There was no real surprise when it was announced that Daniel Jacobs (31-1, 28KOs) was going to face off against Peter Quillin (32-1-1, 23KOs) to end the year. After all, the two middleweights under the Al Haymon umbrella have been on a collision course with each other for the past several years and it was getting closer as the opponent list narrowed down for the two.
It was, however, a shocking conclusion to their built-up rivalry as Jacobs crushed Quillin in the first round of their scheduled 12 round title fight at the Barclays Center in Brooklyn, New York. The fact that this fight ended in a knockout was not a surprise because both fighters combined for 60 total knockout/stoppages heading into the fight.
The disbelief was due to the fast nature of the fight’s conclusion. Jacobs finished the fight at 1:25 in the first, but he maintained control from the opening bell.
Both fighters started off jab-heavy in the fight, but Quillin was letting go of his right hand from very far out, presumably gauging his opponent and trying to figure out the proper distance. You can’t fault Quillin because no one would’ve guessed the fight was going to end so quick, besides, it is normal for a fighter to spend several rounds configuring distance.
If you blinked you would’ve missed it as Danny Jacobs landed a quick right hand on the chin of Kid Chocolate. The right hand came from behind a jab thrown to blind Quillin, and it worked to perfection.
That was the beginning of the end as Quillin took a couple steps back, although it was probably a combination of wobbly legs and retreat mode. That was all the advantage Jacobs needed as he quickly assessed his opponents status and began to pounce.
Quillin’s hands immediately went up as he did his best to block the vicious assault on the behalf of Jacobs. Jacobs unleashed several big right hands in a row as he tried to finish the fight with one punch.
Jacobs started to put both of his hands together and even though he wasn’t landing all of his punches, the ones that were getting through had a tremendous effect on Quillin, who managed to clinch out of desperation. Jacobs went to the body and Quillin fired off some shots of his own.

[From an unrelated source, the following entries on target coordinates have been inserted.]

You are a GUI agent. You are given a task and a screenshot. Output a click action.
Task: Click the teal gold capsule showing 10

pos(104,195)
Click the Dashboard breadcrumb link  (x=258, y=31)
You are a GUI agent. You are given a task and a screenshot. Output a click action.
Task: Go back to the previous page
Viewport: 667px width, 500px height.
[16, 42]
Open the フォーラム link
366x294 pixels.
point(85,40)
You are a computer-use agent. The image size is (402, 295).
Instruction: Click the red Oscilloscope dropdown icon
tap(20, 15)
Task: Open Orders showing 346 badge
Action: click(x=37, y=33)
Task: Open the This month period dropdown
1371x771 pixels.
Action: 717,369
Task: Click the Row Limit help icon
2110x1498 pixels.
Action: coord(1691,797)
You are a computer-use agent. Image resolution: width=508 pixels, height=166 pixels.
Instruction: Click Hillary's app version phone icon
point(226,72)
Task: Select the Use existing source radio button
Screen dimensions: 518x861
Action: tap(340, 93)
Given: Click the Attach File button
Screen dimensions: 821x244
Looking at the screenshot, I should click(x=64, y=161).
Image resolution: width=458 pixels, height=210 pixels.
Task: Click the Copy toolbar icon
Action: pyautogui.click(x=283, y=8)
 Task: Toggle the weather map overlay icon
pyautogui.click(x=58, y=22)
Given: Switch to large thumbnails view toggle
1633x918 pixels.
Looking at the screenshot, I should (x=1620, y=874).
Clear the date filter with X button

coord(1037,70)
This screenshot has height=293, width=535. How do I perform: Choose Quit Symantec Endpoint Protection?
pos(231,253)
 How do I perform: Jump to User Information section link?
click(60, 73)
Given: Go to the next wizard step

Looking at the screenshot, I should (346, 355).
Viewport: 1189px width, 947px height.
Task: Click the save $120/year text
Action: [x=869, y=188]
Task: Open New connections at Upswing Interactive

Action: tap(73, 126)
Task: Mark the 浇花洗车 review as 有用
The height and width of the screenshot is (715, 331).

It was a final right hand that badly staggered Quillin. It looked as though Quillin would hit the canvas and referee Harvey Dock stopped Jacobs from coming forward, presumably because he thought a knockdown was inevitable. However, Quillin managed to stay on his feet, much to the surprise of Dock, who had his back turned to Quillin.
Dock took a long look at Quillin, although it was technically only a few seconds, before waving off the fight.
It was a bit of a bizarre ending, and controversial to some, but in the end it was a fair stoppage because Quillin was clearly out on his feet. Oddly enough, had Quillin went down he might’ve been able to receive a count that would’ve allowed him time to recuperate. Instead, Dock made a not-so-snap decision.
There really was no controversy as the replay showed Quillin’s glazed eyes and from Dock’s vantage point the fight was over. Still, you have to wonder why Dock called a halt to the action in the first place. Quillin never went down and Jacobs was in prime position. Had Quillin been okay to continue and Dock allowed the action to resume, the controversy would’ve stemmed from Jacobs having to reset his momentum for no reason at all.
In the end, the right call was made, even if it wasn’t conducted in the most appropriate manner. Still, it was better to stop the fight in a fluky type manner than to have allowed Quillin to take a few more unnecessary shots.
It was a strange moment in the aftermath of the fight. Jacobs deserves full credit and this should be a coming out party of sorts, pulling off the biggest win by far in his professional career, but there was a strange feeling after the fight. It seemed like everyone was in such shock that no one could believe what happened. That shock led to immediate criticism and doubt.
Some have stated that Quillin was never that good, some have said that Jacobs doesn’t deserve as much credit because it was only his biggest win by far based on the fact that he had beaten less than stellar opposition to begin with, and yes, of course, the notion that everyone is still playing second and third fiddle to Gennady “Triple G” Golovkin and Saul “Canelo” Alvarez, but more so “Triple G.”
It is unfair to bombard Jacobs with these excuses, even if there is some truth to them.
Jacobs won the fight, and he did it in the most thrilling and dominating style possible. It was a flawless victory.
We have seen the six best middleweights in the world to close out the year, and the best part was that they faced one another. Golovkin might be the best, Canelo might be the most popular, but it was Jacobs that delivered the most impressive outcome of them all. Even if he did not upstage the other top middleweights, he certainly earned a reason to be mentioned alongside them.
Prior to last night’s win, Jacobs was seen as a stepping stone for Golovkin. This win does not change his underdog status in the fight, but it does close the gap between him and Golovkin just a bit.